Situaciones frecuentes

  • Declarar como persona natural ingresos que debían analizarse con mayor detalle por su origen empresarial.
  • Tratar ingresos ocasionales como si fueran habituales o viceversa.
  • Clasificar mal el patrimonio o los activos poseídos al cierre del año.
  • No verificar si la persona quedó obligada a declarar por topes o movimientos financieros.
  • Usar criterios de años anteriores sin revisar cambios normativos.

Para el sector pyme, este punto es crítico porque muchos empresarios operan como persona natural comerciante, independiente o arrendador, mientras también participan en sociedades. Si no se separan adecuadamente los flujos, la declaración puede terminar mostrando una realidad tributaria confusa.

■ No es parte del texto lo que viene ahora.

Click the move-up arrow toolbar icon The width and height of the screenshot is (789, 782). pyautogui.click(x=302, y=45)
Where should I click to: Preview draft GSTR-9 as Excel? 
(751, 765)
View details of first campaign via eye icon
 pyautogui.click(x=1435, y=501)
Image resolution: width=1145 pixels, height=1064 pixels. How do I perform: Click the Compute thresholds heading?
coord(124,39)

Recomendación práctica: revise la estructura de ingresos con un contador que conozca el negocio. No basta con “copiar” la declaración del año anterior. Cada vigencia trae sus propios topes, actualizaciones y criterios de depuración.

5. Otros errores que terminan saliendo caros

Además de los cuatro grandes focos, hay fallas operativas que también generan costos. Aunque parecen menores, en conjunto pueden desencadenar sanciones o requerimientos de la autoridad tributaria.

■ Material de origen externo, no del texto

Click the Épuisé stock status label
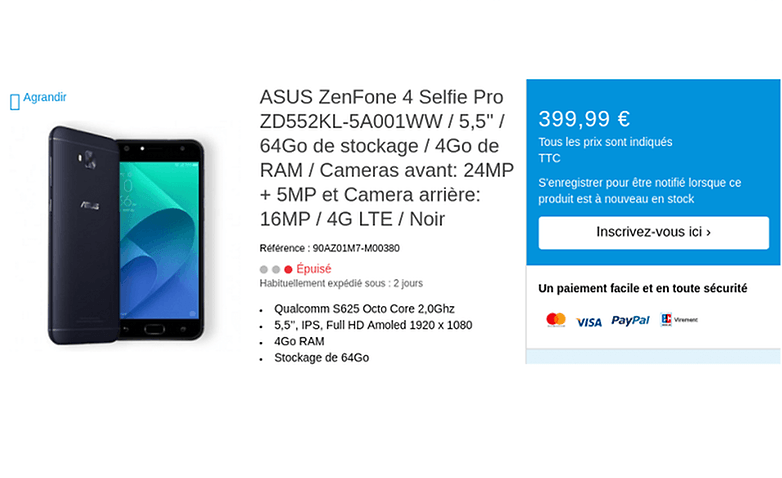The width and height of the screenshot is (782, 478). pos(314,269)
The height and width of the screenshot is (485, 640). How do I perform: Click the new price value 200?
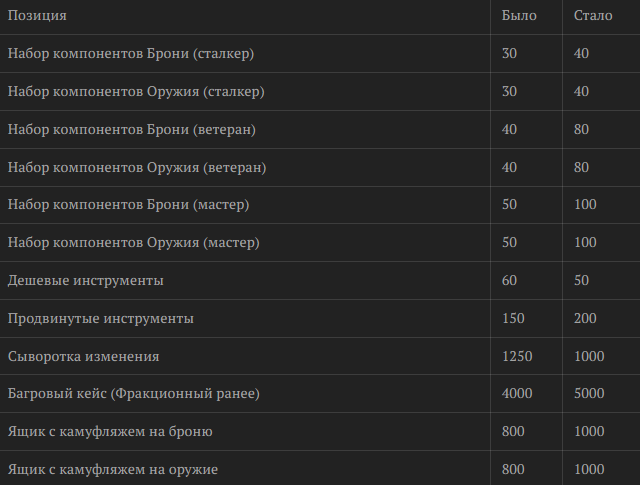[586, 319]
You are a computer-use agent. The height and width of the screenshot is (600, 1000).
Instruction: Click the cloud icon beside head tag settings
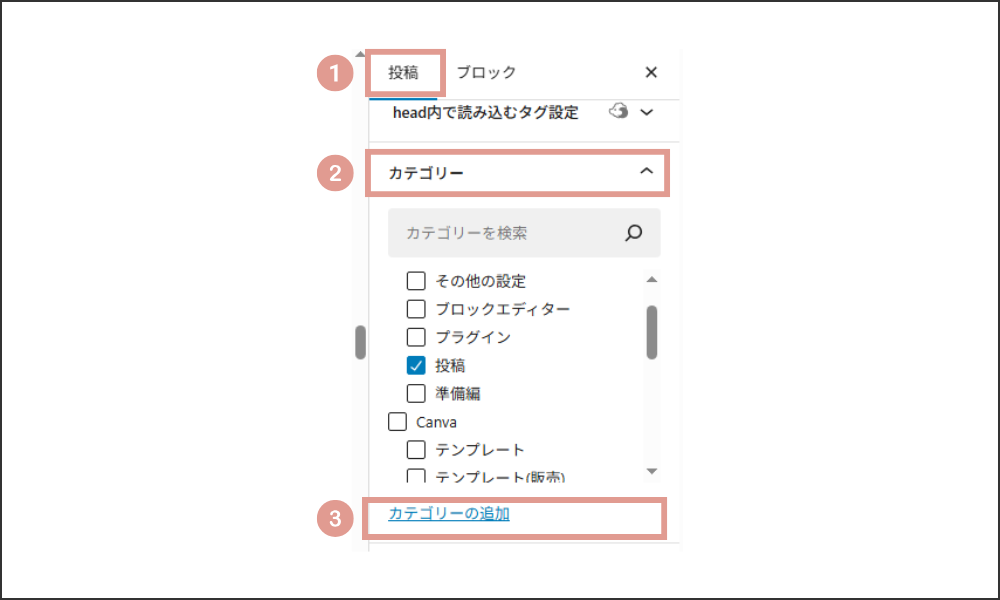618,111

Errores de forma que conviene evitar

  • Presentar la declaración fuera de plazo.
  • Olvidar firmarla cuando aplica firma electrónica o certificación.
  • Registrar datos personales desactualizados.
  • Confundir saldo a pagar con valor ya retenido.
  • No corregir información cuando se detecta una inconsistencia antes del vencimiento.

El costo de estos descuidos aumenta cuando la declaración coincide con otras obligaciones empresariales. Para una pyme, un error fiscal personal puede consumir caja, tiempo administrativo y recursos legales que deberían estar enfocados en operación, ventas o inversión.

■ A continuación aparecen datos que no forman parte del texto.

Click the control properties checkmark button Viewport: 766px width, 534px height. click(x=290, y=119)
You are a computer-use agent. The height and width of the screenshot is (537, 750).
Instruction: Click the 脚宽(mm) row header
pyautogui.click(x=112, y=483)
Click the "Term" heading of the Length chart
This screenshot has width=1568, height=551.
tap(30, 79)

Cómo reducir el riesgo antes de presentar la declaración

Más que memorizar reglas, lo útil es implementar un método. Un proceso ordenado disminuye errores y mejora la capacidad de respuesta ante la DIAN.

Checklist práctico para personas naturales y pymes

  • Reunir certificados de ingresos, retenciones, bancos, inversiones y aportes.
  • Conciliar lo recibido con lo facturado y lo consignado.
  • Separar gastos personales de los relacionados con la actividad productiva.
  • Validar si todas las deducciones cumplen requisitos y topes.
  • Verificar que la información coincida con los reportes de terceros.
  • Confirmar fechas, formularios y obligaciones en el calendario oficial.
  • Conservar soportes durante el tiempo exigido por la normatividad.

Si su empresa tiene varios socios o el gerente también declara como persona natural, conviene estandarizar un calendario interno de cierres. La experiencia demuestra que los errores tributarios no suelen venir por falta de voluntad, sino por desorden documental y decisiones de última hora.

Como apoyo complementario, puede revisar análisis sobre gestión empresarial en BusinessCol y compararlos con lineamientos oficiales de la autoridad fiscal. La clave está en tomar decisiones con información, no con supuestos.

Una declaración bien preparada protege caja y reputación

Para una persona natural, declarar bien no es solo cumplir con el Estado: también es proteger su patrimonio, evitar cobros adicionales y reducir el riesgo de llamados de atención por parte de la DIAN. En un entorno donde la fiscalización es cada vez más técnica y la información cruza de manera automática, los errores básicos se vuelven más costosos que antes.

La mejor estrategia sigue siendo preventiva: revisar ingresos, depurar deducciones, comparar soportes con la exógena y entender el tratamiento tributario correcto según cada caso. Para empresarios, gerentes y emprendedores, ese orden no solo facilita el trámite, sino que mejora la salud financiera y la disciplina contable.

Cuando llegue la temporada de declaración, la diferencia entre hacerla rápido y hacerla bien puede ser la diferencia entre tranquilidad y sanción. Y en materia tributaria, ese margen rara vez sale barato.